IL COMPITO:
Puoi proseguire l'intervista ad Andrea Tornielli sul libro "Il nome di Dio è Misericordia" a partire dall'ultima frase riportata?

ESTRATTO DEL TESTO:
Il nome di Dio è Misericordia: intervista ad Andrea Tornielli

di Emiliano Tognetti

Recentemente è uscito il libcopertina il nome di Dio è misericordiaro di Andrea Tornielli sull’intevista che ha fatto a papa Francesco sulla Misericordia.

“Il nome di Dio è Misericordia” edito da PIEMME è una sorta di piccola guida per capire meglio quest’anno giubilare.

Noi di “7Gifts.org” abbiamo contattato l’autore e gli abbiamo posto qualche domanda.

Buona lettura!

  • Carissimo Andrea, tu sei autore o co-autore del libro intervista con papa Francesco, “Il nome di Dio è Misericordia” edito da Piemme. La prima domanda è quasi d’obbligo: come ti è venuta in mente questa idea? Ne accenni un po’ nel libro, ma ce ne puoi parlare più approfonditamente?

Che effetto ti ha fatto incontrarlo e stare un po’ con lui?

DATI SALVATI:

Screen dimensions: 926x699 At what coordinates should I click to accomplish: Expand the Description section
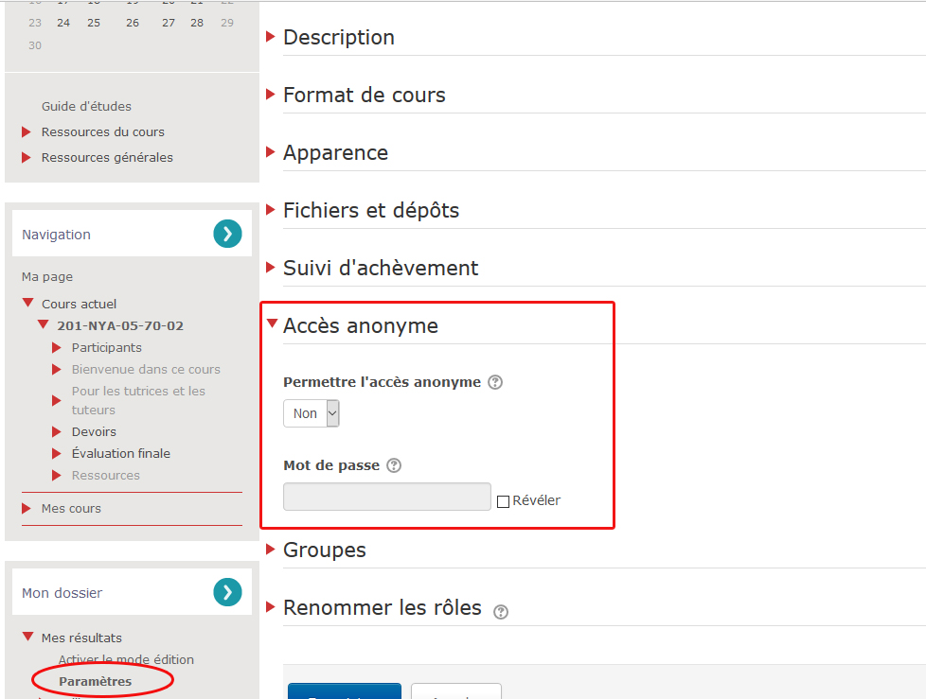(x=338, y=38)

RISULTATO:
L’idea mi è venuta mentre il Papa proclamava a sorpresa l’Anno Santo straordinario della misericordia. Ho pensato che sarebbe stato bello potergli porre delle domande su questo, sul perché la misericordia sia così centrale nella sua predicazione e nel suo magistero. Per quanto riguarda l’effetto: non era la prima volta che lo incontravo e che lo intervistavo. Ma stare seduto di fronte al Papa è sempre qualcosa di grande, e percepisci tutta la tua inadeguatezza. Anche se poi lui ti mette completamente a tuo agio.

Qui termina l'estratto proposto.